POLITIQUE

Rapport Ménard: les étudiants veulent des changements

15/05/2014 01:38 EDT | Actualisé 15/05/2014 04:08 EDT
Agence QMI

Les étudiants se disent «satisfaits» des conclusions du rapport de la Commission spéciale d’examen des évènements du printemps 2012 et souhaitent que certaines recommandations soient appliquées envers les instances concernées.

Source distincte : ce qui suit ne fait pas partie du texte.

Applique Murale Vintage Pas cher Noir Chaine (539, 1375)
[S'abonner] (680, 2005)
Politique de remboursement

Le gouvernement Couillard a toutefois fait savoir, jeudi, qu’il n’entendait pas donner suite à ce rapport qu’il juge partisan.

«On pense que le rapport a su cibler les bons éléments qui ont contribué au climat de tension lors de la crise étudiante de 2012», déclare la présidente sortante de la Fédération étudiante collégiale du Québec (FECQ), Éliane Laberge.

Une opinion partagée par son collègue de la Fédération étudiante universitaire du Québec (FEUQ), Jonathan Bouchard. «On est satisfait des conclusions du rapport. Il vient faire la lumière sur l’implication du gouvernement qui ne voulait pas discuter et négocier avec les étudiants», pense le président.

Réagissant par communiqué de presse, l’Association pour une solidarité syndicale étudiante estime pour sa part que le rapport «met en lumière la détérioration accélérée des droits fondamentaux au Québec».

«Nos droits fondamentaux ne cessent d’être bafoués, et ce même après la grève, indique Justin Arcand, porte-parole de l’organisation. Sans surprise, la commission a observé des dizaines d'écarts policiers : violence démesurée, censure médiatique, non-respect des lois et règlements, camouflage de matricules, et on en passe. Il n'est pas étonnant de voir recommander la diminution ou même l'arrêt complet d'utilisation d'armes à projectiles, de gaz lacrymogène ou de grenades assourdissantes.»

Pour la présidente de la FECQ, deux éléments ressortent principalement du rapport. Le premier étant le refus du gouvernement de négocier, et ce, bien avant le commencement des premières manifestations étudiantes.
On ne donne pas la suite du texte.